Ceci est l’histoire d’une armée construite, entraînée et équipée pour faire face à une menace venue de l’Est et qui, en l’espace de quelques années s’est transformée en force professionnelle à vocation expéditionnaire. Cette armée, l’armée britannique de l’entre deux guerres, a ensuite été obligée de faire le chemin en sens inverse et cela s’est avéré beaucoup plus difficile que prévu.
L’armée britannique de 1918 est une magnifique organisation qui est parvenue dans les cent derniers jours de la guerre à organiser magistralement une succession d’opérations très complexes. Dès 1919 cependant, les Britanniques renouent avec une petite armée d’intervention qui sera équipée selon le principe du « Ten years rule », c’est-à-dire le strict minimum s’il n’y a pas de risque majeur dans les dix ans à venir. Pour autant, de la Russie à l’Afghanistan en passant par l’Irak, les forces britanniques sont engagées partout dans monde et souvent violemment. Toutes ces opérations de « stabilisation » provoquent un surcoût qui entame le faible budget d’entraînement et dès le début des années 1920, les unités de l’Army et de la Royal Air Force (RAF) en métropole ne sont plus que de simples réservoirs de force pour les missions extérieures. L’angélisme et le Ten years rule prennent fin en 1932 avec l’invasion de la Mandchourie par les Japonais et la montée du nazisme mais le chemin du retour à la puissance militaire est difficile.
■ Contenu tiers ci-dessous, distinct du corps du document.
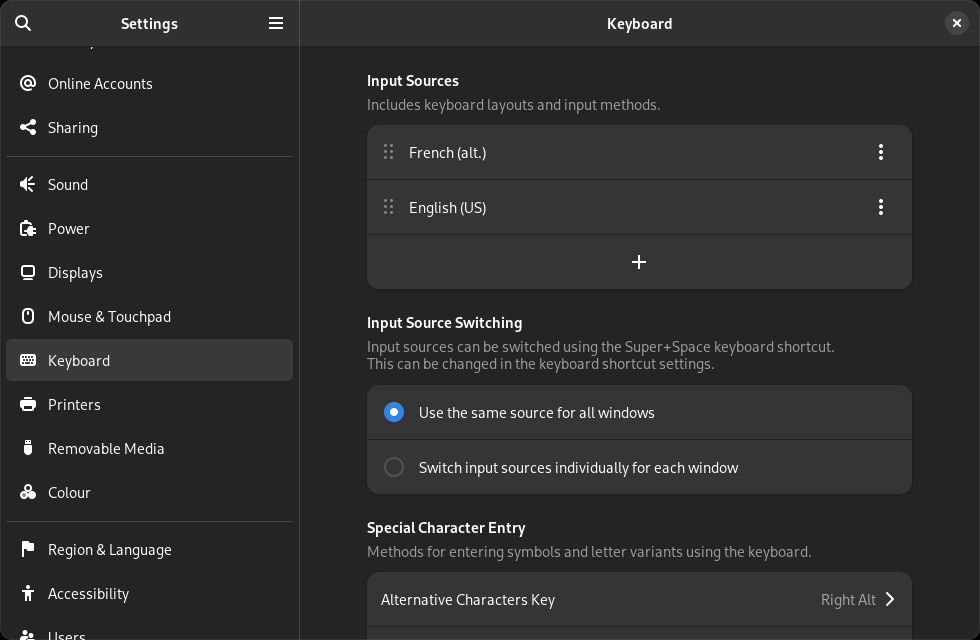Viewport: 980px width, 640px height.
Task: Click the Printers icon in sidebar
Action: click(28, 404)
En 1933, la part du budget de la défense ne représente plus que 10,5 % du budget total du gouvernement contre 30 % en 1913 mais au cours de la même période le service de la dette est passé de 6,1 % à 21,4 %. Dans une économie en plein marasme, et alors que l’Allemagne et les Etats-Unis font le pari inverse, le Trésor freine tout augmentation de crédits pour ne pas déplaire aux marchés financiers. Ce n’est qu’à partir de 1938 que les budgets d’équipement prennent vraiment de l’ampleur mais la faiblesse des commandes a été telle pendant une quinzaine d’années que de nombreux savoir-faire industriels ont disparu. Les quelques industries restantes s’entendent pour imposer des prix élevés. Même l’industrie aéronautique, qui bénéficie pourtant de la priorité des crédits a du mal à « décoller ». Les rares ressources sont concentrées la conception de bombardiers à long rayon d’action, dont les délais de mise au point sont beaucoup plus longs que prévu. En 1931, c’est une riche aristocrate, Lady Houston, qui supplée l’absence de fond public pour financer le prototype de ce qui deviendra le Spitfire. La défense aérienne est malgré tout la seule réussite de la période.
En 1936, on renoue avec les grandes manœuvres pour découvrir que cette armée professionnelle, présente de graves lacunes. Dans les années 1918-1920, le Journal of the Royal Artillery était rempli d’articles techniques et tactiques inspirés de l’expérience récente. Au début des années 1930, il n’y a plus que des articles sur les vertus du polo et de la chasse au renard. Le seul débat existant dans les années 1920 est provoqué par les apôtres des chars qui parviennent à imposer de 1927 à 1931 la création d’une force blindée expérimentale qui ne survit pas à la crise économique. La réflexion doctrinale institutionnelle ne commence véritablement qu’en 1932 avec la commission Kirke qui se propose, enfin, de tirer les enseignements de la Grande Guerre.
Finalement lorsque le Royaume-Uni entre en guerre, il ne dispose pas de l’immense flotte de bombardiers qui lui aurait, paraît-il, permis de mettre à genoux l’Allemagne. Le corps expéditionnaire en Europe, malgré le rétablissement de la conscription quelques mois plus tôt, dépasse à peine en volume celui de 1914. Et s’il se révèle solide au combat, il est aussi particulièrement rigide. Alors que les Britanniques étaient des pionniers en matière de chars, ils ne parviennent à déployer qu’une seule division blindée et ne seront capables de produire un char efficace, le Centurion, qu’en 1945. Alors qu’ils étaient également des pionniers en matière de porte-avions, ceux-ci sont encore équipés de biplans. Pire encore, alors que la première bataille de l’Atlantique en 1917 avait failli être fatale, les Britanniques sont toujours incapables de lutter efficacement contre les U-Boots. Il faut attendre véritablement la fin 1942, et grâce à l’aide américaine, pour voir une armée britannique efficace. Jusque là, elle a surtout accumulé des désastres, dont beaucoup auraient pu être évités avec une politique de Défense d’avant guerre plus clairvoyante.
Résumé d'une fiche au chef d'état-major des armées, 2007.